**YOUR ASSIGNMENT**
Output the records exactly as they appear, with no pictures included.

[Items from a dataset]
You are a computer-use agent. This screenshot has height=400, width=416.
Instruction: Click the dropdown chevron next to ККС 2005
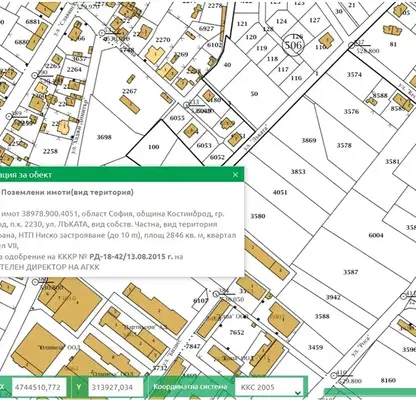298,393
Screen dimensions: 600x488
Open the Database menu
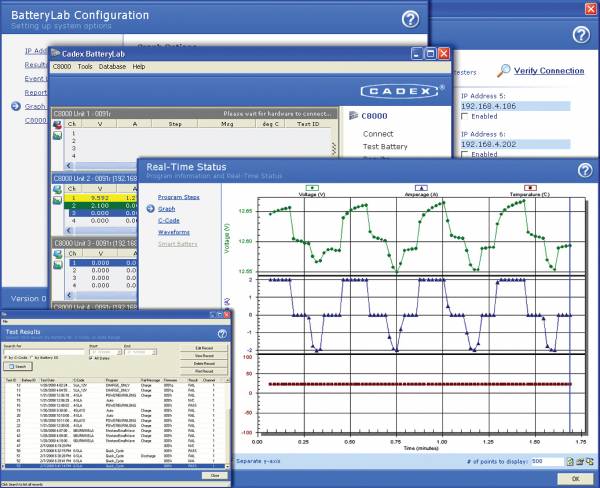point(113,66)
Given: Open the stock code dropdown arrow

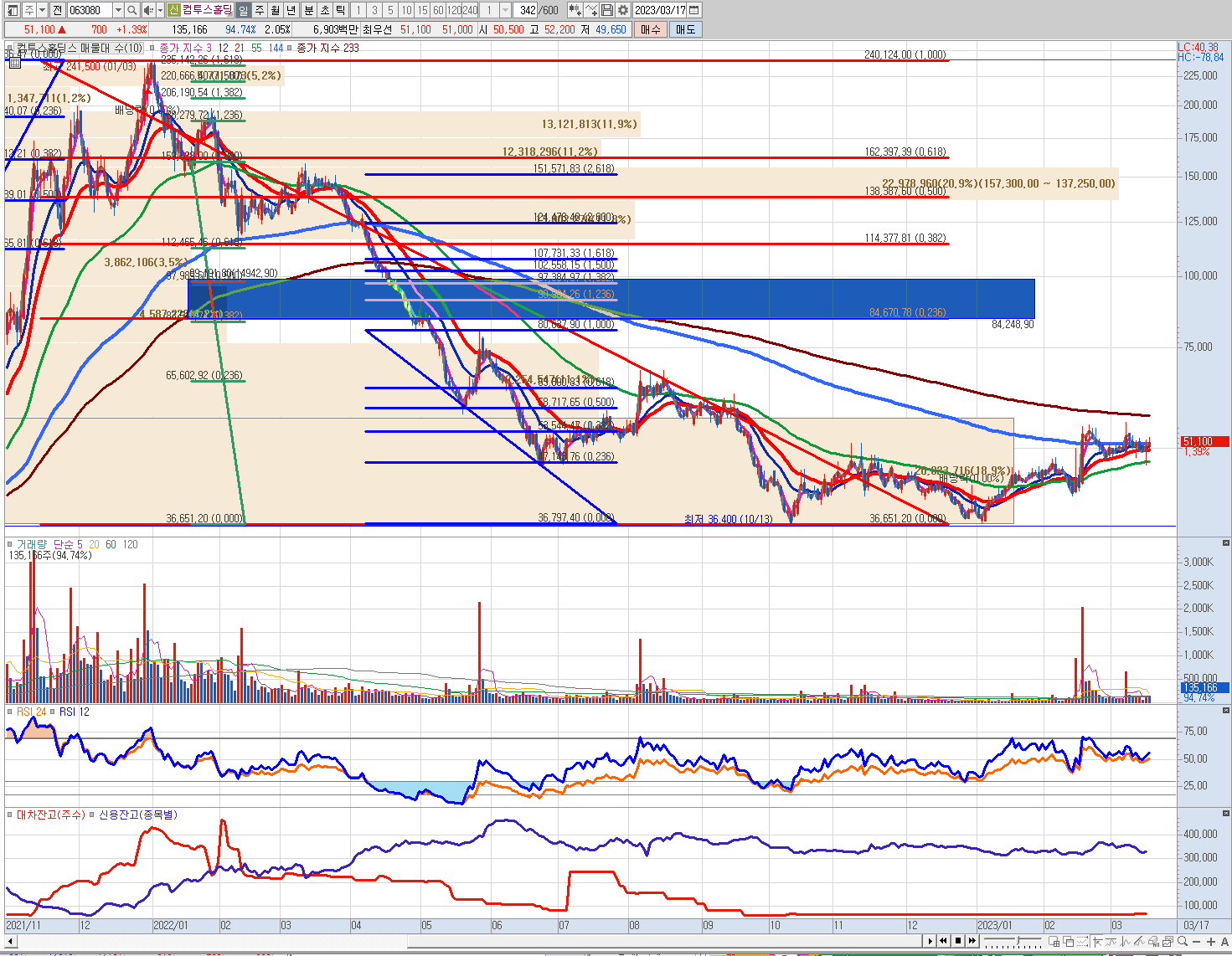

**ANSWER TO THIS PROBLEM**
You are a computer-use agent. This screenshot has height=400, width=416.
Instruction: Click the dropdown chevron next to ККС 2005
298,393
Screen dimensions: 600x488
Open the Database menu
point(113,66)
Given: Open the stock code dropdown arrow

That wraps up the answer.